The proof is obvious. (If it isn't obvious to you, work it out!) But it seems to strike at the heart of the issue why we can't naively explain to computers what a "standard integer" is, what a "terminating computation" is, etc. Namely, if you try to define an integer as some observable interface (get first bit, get last bit, get CRC, etc.), then you inevitably invite some "nonstandard integers" into your system.
This idea must be already well-known and have some standard name, any pointers would be welcome!
OK, here's my encoding (thanks Misha):
N is encoded by N triplets of bits of the form 1??, followed by a zero.
Each triplet is of the form (1, a(N, k), b(N, k)) (with 1 <= k <= N), where
a(N, k) means "Turing machine number k halts in N steps or less, and it's final state has an even number of ones on the tape", and
b(N, k) means "Turing machine number k halts in N steps or less, and it's final state has an odd number of ones on the tape".
By "Turing machine number k" I mean we have an infinite list containing all possible Turing machines, sorted by description length.
So to encode N, the encoder "just" simulates the N first turing machines for N steps, and notes which of them stops.
The decoder reads his input triplet-by-triplet. When reading input k, it simulates the k first Turing machines for k steps, and checks whether the results are consistent with all that it has read in the input so far : if one of the simulated machines halts in a way not announced in the input (or if a triplet is impossible like "111"), it stops reading.

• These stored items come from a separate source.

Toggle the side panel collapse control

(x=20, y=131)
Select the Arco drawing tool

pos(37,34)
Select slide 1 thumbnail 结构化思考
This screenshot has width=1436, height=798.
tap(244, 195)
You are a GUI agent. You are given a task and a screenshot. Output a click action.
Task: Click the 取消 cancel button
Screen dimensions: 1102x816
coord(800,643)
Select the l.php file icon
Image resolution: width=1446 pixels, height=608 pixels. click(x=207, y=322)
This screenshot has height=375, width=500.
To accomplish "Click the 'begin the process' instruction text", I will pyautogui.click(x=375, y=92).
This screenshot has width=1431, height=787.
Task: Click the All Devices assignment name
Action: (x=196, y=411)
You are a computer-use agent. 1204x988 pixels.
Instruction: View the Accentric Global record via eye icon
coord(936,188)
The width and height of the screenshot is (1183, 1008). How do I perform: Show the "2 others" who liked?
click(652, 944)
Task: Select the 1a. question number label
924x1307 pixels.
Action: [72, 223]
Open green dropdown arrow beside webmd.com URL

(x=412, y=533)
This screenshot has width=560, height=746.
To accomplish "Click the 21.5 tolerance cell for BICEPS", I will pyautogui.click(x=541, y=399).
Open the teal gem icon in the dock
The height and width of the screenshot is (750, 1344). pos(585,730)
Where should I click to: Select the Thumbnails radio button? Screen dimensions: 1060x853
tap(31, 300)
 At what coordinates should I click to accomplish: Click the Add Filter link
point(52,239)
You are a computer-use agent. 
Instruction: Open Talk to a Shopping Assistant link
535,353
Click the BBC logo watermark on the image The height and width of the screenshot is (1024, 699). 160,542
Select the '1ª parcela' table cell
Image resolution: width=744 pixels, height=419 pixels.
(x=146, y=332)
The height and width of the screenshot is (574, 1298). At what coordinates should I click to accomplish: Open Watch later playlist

While an "infinitely confusing" input stream does exist, generating it requires solving the halting problem, which is generally considered pretty hard.
Nice! But why do you need the parity of the output tape? Can't you use groups of 2 bits instead of 3 and just specify whether machine number k halts within N steps? (Edit: sorry, now I see why. You could confuse the decoder by telling it that all machines halt.)
Thanks a lot! Your solution feels more intuitive to me than the one offered on MathOverflow.